The messenger logo

Georgia, Turkey reach agreement on controversial electricity deals

By Gvantsa Gabekhadze
Monday, January 23
Turkish and Georgian energy sector representatives, along with Prime Minister Nika Gilauri, succeed in making two groundbreaking agreements during their meeting at the Hotel Radisson Blue Iveria on January 20.

The most notable outcome was signing of a document between the Ministries of Energy and Natural Resources of Georgia and Turkey, outlining the responsibilities for joint construction of the 400km Borchkha-Akhaltsikhe electricity line. Various international financial institutions, along with the government of Georgia, will implement the new project, in which 300 million Euros will be invested. The new transmission line is expected to come online this year.

The second agreement related to the hotly-debated issue of building hydro eclectic dams in border areas. According to the Prime Minister, "During the last two years, nearly 40 memorandums were signed regarding constructing of new hydro electric powers. A great number of Turkish investors build [hydro electric plants] in Georgia. Part of the received energy will be used in Georgia, [while] a definite part is to be exported." The Prime Minister claims that more than one billion GEL in investment comes from Turkey, which supports thousands of jobs.

The conference also revealed that there is no controversy among government officials regarding the usage of Mtkvari river hydro resources. The proposed Turkish Beshik Haia dam project has faced opposition in Georgia due to changes in the route of the Mtkvari towards the Caspian Sea. The Georgian Green Party released a statement opposing the dam, asserting that changes to the Mtkvari river-bed would be the equivalent of a natural disaster. Responses from other opposition parties were also negative. Manana Nachkebia, from New Rights, told The Messenger that the building of hydro electric dams is not necessarily a negative issue, as cheap electric power is good for Georgians; however it is unacceptable that the construction of a hydro electric dam would come at the expense of the environment. The Georgian request that any implementation of the project protects and maintains the Mtkvai river-bed is being met, according to Turkish Minister of Energy and Natural Resources, Taner Yildiz.
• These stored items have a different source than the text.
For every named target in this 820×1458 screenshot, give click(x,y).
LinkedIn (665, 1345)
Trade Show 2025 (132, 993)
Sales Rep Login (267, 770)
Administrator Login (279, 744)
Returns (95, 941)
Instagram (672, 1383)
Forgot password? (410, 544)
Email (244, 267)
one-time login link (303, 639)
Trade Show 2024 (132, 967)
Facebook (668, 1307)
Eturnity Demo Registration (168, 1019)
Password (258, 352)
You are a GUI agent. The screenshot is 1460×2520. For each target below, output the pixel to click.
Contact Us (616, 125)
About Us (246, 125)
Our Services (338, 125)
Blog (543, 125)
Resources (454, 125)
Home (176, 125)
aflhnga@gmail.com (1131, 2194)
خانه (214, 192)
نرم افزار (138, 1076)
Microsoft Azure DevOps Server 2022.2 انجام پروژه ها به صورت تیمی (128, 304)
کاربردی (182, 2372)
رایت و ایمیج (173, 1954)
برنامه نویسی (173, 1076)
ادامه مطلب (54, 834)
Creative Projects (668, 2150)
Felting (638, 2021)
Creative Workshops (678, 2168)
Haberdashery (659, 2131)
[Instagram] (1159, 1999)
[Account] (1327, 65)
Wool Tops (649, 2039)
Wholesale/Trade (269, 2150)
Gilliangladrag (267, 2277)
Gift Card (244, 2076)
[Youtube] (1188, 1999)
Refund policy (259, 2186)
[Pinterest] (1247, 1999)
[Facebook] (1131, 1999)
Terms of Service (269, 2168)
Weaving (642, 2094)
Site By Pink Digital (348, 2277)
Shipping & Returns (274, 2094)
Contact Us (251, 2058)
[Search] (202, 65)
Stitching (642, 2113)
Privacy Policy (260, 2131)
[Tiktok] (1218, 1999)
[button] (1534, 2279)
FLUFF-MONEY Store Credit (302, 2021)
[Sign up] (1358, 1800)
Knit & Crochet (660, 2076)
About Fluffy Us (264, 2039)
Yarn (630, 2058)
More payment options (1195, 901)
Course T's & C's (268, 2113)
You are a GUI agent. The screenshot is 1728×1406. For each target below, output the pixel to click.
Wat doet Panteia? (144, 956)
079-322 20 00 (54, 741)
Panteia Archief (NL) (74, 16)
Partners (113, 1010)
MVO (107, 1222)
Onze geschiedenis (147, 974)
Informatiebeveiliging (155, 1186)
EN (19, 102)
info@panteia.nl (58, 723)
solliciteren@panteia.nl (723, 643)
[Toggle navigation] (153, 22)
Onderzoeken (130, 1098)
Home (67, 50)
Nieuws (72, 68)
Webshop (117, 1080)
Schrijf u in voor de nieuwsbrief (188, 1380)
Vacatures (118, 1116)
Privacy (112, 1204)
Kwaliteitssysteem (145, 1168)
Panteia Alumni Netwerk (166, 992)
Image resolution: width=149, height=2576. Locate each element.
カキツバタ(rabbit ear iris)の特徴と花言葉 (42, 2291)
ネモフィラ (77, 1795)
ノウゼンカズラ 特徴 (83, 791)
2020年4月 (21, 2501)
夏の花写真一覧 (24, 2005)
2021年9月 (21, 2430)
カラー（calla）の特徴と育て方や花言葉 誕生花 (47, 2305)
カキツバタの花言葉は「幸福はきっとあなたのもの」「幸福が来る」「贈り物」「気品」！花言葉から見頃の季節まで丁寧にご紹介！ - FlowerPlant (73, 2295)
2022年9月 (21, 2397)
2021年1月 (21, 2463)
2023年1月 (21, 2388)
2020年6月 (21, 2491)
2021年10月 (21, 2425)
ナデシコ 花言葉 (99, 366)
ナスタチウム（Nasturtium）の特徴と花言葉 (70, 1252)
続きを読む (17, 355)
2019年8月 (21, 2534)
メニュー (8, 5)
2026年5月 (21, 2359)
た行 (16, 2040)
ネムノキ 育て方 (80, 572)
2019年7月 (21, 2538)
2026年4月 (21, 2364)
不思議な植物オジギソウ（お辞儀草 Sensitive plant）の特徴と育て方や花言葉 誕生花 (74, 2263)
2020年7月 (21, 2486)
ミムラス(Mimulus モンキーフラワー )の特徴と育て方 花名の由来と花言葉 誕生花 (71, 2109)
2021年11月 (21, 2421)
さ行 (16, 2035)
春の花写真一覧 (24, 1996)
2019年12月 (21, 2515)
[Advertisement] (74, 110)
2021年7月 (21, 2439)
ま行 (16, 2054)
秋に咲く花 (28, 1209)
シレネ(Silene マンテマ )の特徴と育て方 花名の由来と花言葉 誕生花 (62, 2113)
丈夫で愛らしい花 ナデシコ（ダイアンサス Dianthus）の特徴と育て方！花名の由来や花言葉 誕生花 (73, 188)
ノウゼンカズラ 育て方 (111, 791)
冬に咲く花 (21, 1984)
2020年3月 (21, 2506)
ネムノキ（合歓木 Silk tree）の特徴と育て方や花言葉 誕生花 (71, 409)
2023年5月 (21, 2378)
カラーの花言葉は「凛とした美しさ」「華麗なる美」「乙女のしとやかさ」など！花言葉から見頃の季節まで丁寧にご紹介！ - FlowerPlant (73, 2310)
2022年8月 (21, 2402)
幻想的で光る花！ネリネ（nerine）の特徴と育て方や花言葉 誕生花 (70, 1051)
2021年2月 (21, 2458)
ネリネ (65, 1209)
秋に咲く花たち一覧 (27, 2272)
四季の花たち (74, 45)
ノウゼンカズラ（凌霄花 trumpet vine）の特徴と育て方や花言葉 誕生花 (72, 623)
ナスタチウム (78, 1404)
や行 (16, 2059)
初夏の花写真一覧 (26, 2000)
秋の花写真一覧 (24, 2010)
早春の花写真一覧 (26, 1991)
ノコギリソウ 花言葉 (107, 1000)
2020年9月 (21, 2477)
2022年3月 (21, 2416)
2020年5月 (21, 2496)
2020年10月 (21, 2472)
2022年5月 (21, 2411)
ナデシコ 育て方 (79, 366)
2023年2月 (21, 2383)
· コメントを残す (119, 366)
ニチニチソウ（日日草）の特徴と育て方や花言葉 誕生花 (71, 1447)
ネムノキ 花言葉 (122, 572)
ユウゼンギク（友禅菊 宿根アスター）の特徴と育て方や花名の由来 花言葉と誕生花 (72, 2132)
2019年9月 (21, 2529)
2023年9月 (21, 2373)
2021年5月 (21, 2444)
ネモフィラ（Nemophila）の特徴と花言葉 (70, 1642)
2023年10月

Yildiz assured the audience that, "Negotiations regarding [the] building of hydro electric power on River Mtkvari is going on between Georgian and Turkish sides. We have already met those ministries' representatives who would be directly involved in the project implementation. Our common goal is taking care of ecology and we will not damage it." The proposed dam will be constructed on Georgian territory near the border, but utilized by both states. President of Georgia Mikheil Saakashvili called this a “victory of both states diplomacy," and stating that once the plant is constructed, it will "increase [the] economic and export potentials of both states." However, Nachkebia argues that there has been no public forum on the issue, and that for such a major project discussion is necessary.

According to energy analyst Davit Ebralidze, naming conditions with which Georgian hydro resources are delivered, "Means winnowing our hydro resources. Hydro energy is such kind of energy as natural gas or oil. Those states which own such energies, like Azerbaijan or Russia, will not deliver natural resources to the investor with conditions." The chair of Georgian International Energy Corporation, Natia Turnava, considers the ongoing flow of investments into Georgia and the subsequent creation of jobs as the more important issue. "Georgia might not be very attractive for foreign investors, especially when we talk about such long term projects as hydro electric powers... we should suggest [to] them a more liberal regime.”